Problem statement -
Please repeat every entry exactly as given, apart from dropping the images.

Task data -

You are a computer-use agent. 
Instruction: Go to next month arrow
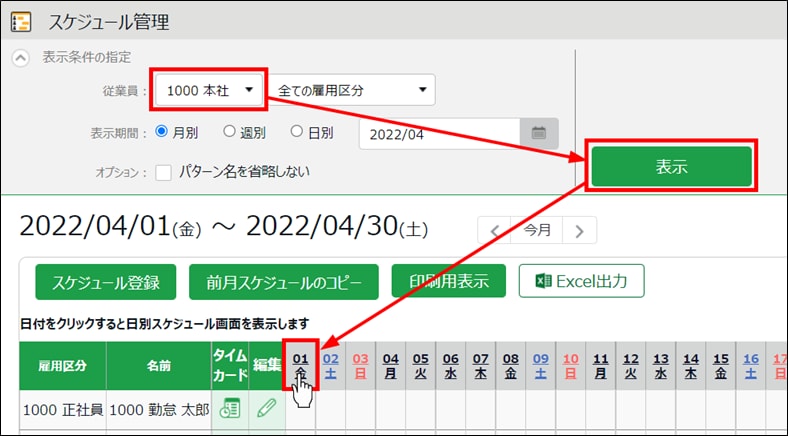(x=579, y=231)
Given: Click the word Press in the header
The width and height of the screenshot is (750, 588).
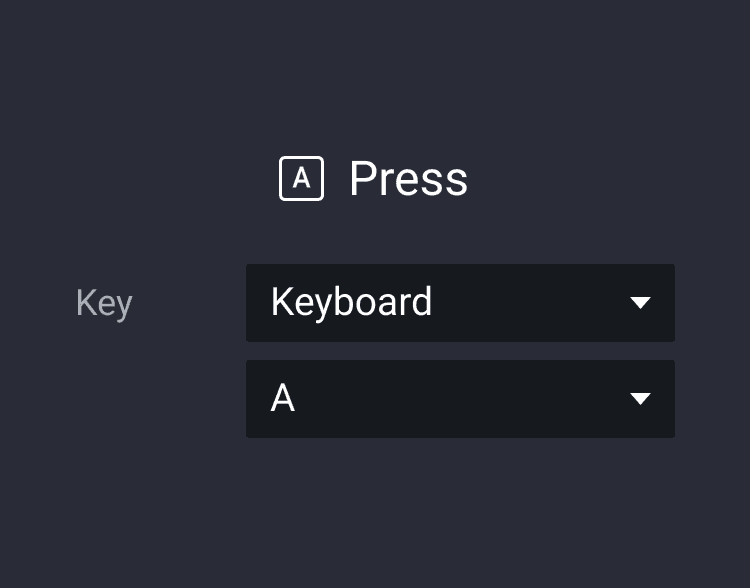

Answer -
You are a computer-use agent. 
Instruction: Go to next month arrow
(x=579, y=231)
Given: Click the word Press in the header
The width and height of the screenshot is (750, 588).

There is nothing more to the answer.